An extragalactic astronomer, De Mello studies objects beyond the Milky Way, including galaxies that are some eight billion light-years from Earth. Specializing in the evolution of galaxies, she is a research associate at NASA’s Goddard Space Flight Center in Greenbelt, Md., as part of the ongoing collaboration between NASA and CUA’s Institute for Astrophysics and Computational Sciences.
In 2008, De Mello made news by using NASA’s Hubble Space Telescope to identify “blue blobs,” clusters of mostly young stars 12 million light-years away. NASA has awarded her research grants of more than $300,000 over the past few years.
She is committed to public outreach, as well, especially to teens. For two years, she blogged about discoveries in astronomy for the popular Brazilian science magazine Superinteressante. Her book Living With Stars was written to inspire teens — especially young women — to consider careers in science. It was published in Brazil last year.
“What really motivates me to do astronomy is to learn about things and to discover things,” she says. “But if you don’t pass this to anybody else, it’s a waste.”
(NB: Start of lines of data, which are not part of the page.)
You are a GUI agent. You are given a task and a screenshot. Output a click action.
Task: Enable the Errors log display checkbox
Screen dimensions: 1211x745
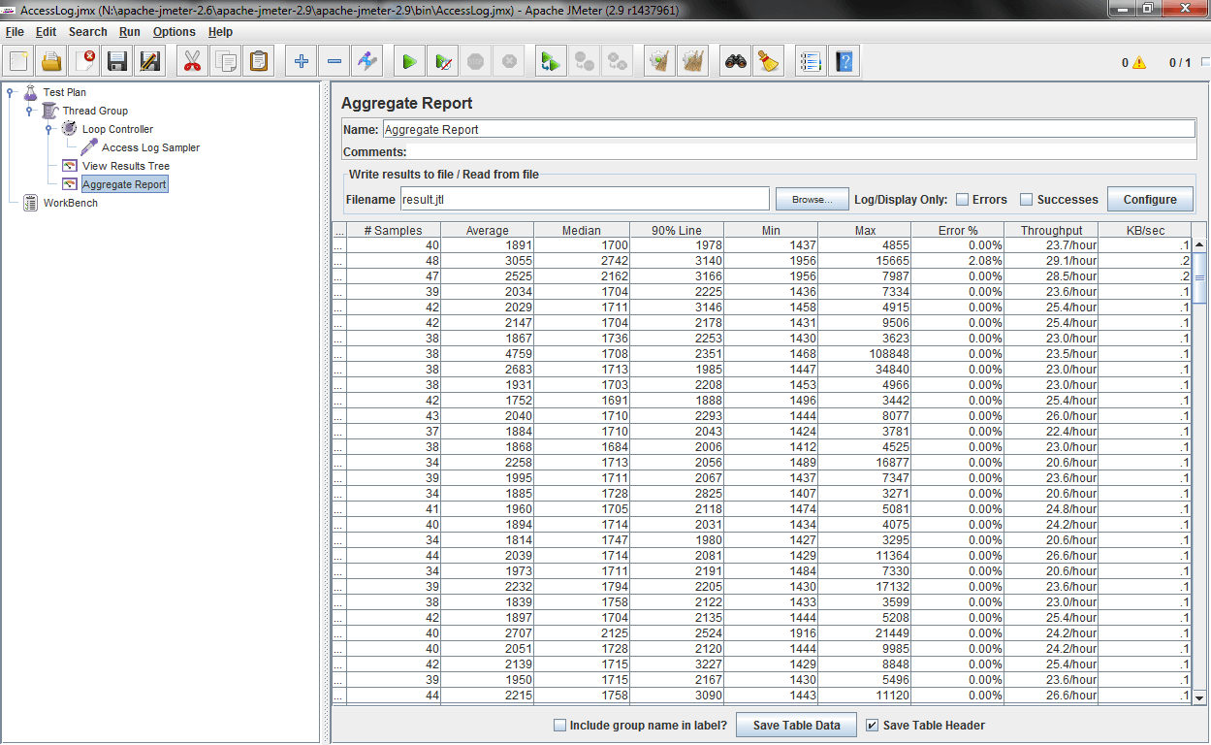[960, 199]
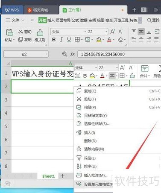The image size is (161, 193).
Task: Select the Format Painter brush icon
Action: pos(40,32)
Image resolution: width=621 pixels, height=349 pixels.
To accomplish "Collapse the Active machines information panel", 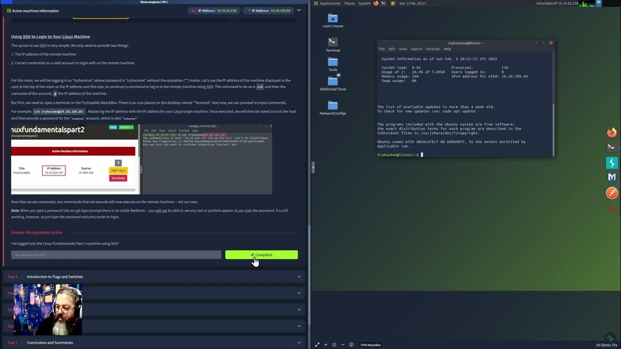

De Mello’s ability to teach nonscience majors seems effortless. But she says this introductory astronomy class, which she has taught twice, is difficult because of the need to take complicated scientific detail and break it into easy-to-understand terms.
To Katie Hoffman, a sophomore politics major from San Antonio, De Mello’s approach works. “I know that I will gain from this class because it was interesting,” says the student. “I suddenly began to learn things I never even thought were possible for me to learn.”
Late in the semester, De Mello hosts a class debate about space exploration, focused on a question being considered by NASA: Should humans explore Mars? With a show of hands, a majority of students says yes.
Then she poses a second, more challenging, question: Should we send astronauts to Mars without a guaranteed return to Earth, as some have suggested? The ethical issue is a deal-breaker for some students as they form teams to debate the economics, practicality and science of exploring Mars.
The debate ends with a show of hands on two more questions. Who would go to Mars if there were a guaranteed return to Earth? More than a dozen students raise their hands. And who would go if it were only a one-way ticket? Eight potential space pioneers raise their hands.
De Mello was more interested in the critical-thinking skills displayed by students than what position they took in the debate. “This is a science class in the sense that you have to think of the consequences and you have to justify things,” she explains.
By the end of the course, she says, students should “know our space in the universe — where our planet is, the environment of our planet, the environment of our galaxy.”
That lesson is not lost on McCarthy. “My generation has lost the ability to look into the sky with wonder and awe,” he says. “Dr. De Mello constantly pushes her students to appreciate the galaxy and universe around us and understand our place in it all.”